### Work task
An exact printout of all the entries is required.

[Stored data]
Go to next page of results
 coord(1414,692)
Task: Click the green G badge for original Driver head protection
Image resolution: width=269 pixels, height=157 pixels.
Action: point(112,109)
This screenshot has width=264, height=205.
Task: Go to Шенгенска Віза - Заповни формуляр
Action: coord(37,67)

### Exercise answer
Go to next page of results
 coord(1414,692)
Task: Click the green G badge for original Driver head protection
Image resolution: width=269 pixels, height=157 pixels.
Action: point(112,109)
This screenshot has width=264, height=205.
Task: Go to Шенгенска Віза - Заповни формуляр
Action: coord(37,67)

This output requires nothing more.